::: TASK MATERIAL

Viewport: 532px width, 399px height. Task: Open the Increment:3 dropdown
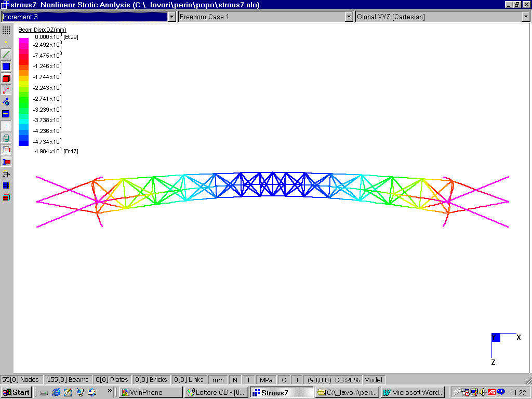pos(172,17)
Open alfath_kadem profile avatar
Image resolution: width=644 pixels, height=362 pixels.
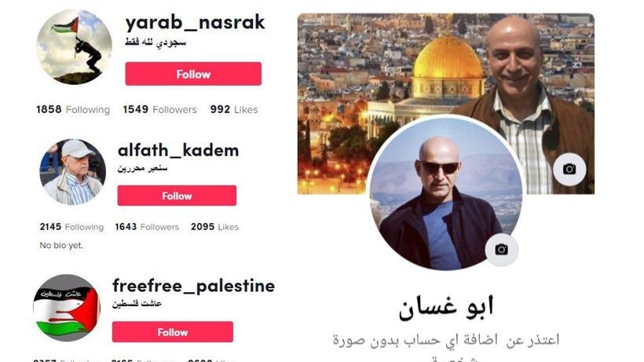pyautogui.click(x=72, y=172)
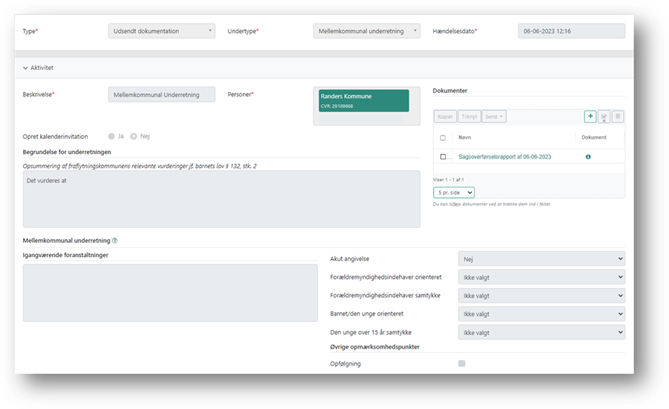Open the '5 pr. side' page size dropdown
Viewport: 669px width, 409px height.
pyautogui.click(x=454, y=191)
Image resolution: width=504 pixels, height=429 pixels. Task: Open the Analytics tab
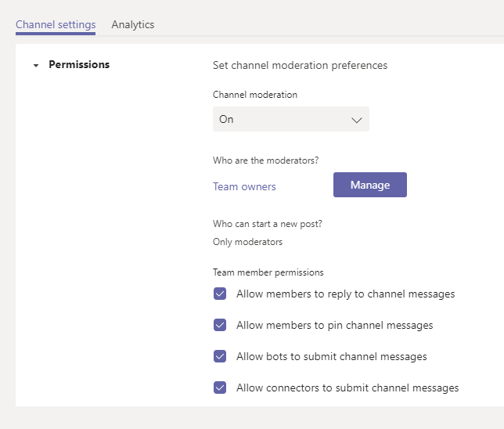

::::::
::: TASK MATERIAL

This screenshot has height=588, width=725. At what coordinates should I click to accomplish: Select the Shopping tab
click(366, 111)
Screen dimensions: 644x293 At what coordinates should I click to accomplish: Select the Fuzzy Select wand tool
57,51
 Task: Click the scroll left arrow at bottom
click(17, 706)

::::::

▶ _HOW TO COMPLETE THIS TASK_: For this exercise, reproduce exactly the lines of the records above from the one with "Viewport: 532px width, 399px" up to and including the one with "Image resolution: width=504", without pictures.

▶ _EXPECTED OUTPUT_:
Viewport: 532px width, 399px height. Task: Open the Increment:3 dropdown
pos(172,17)
Open alfath_kadem profile avatar
Image resolution: width=644 pixels, height=362 pixels.
pyautogui.click(x=72, y=172)
Open the '5 pr. side' page size dropdown
Viewport: 669px width, 409px height.
pyautogui.click(x=454, y=191)
Image resolution: width=504 pixels, height=429 pixels. Task: Open the Analytics tab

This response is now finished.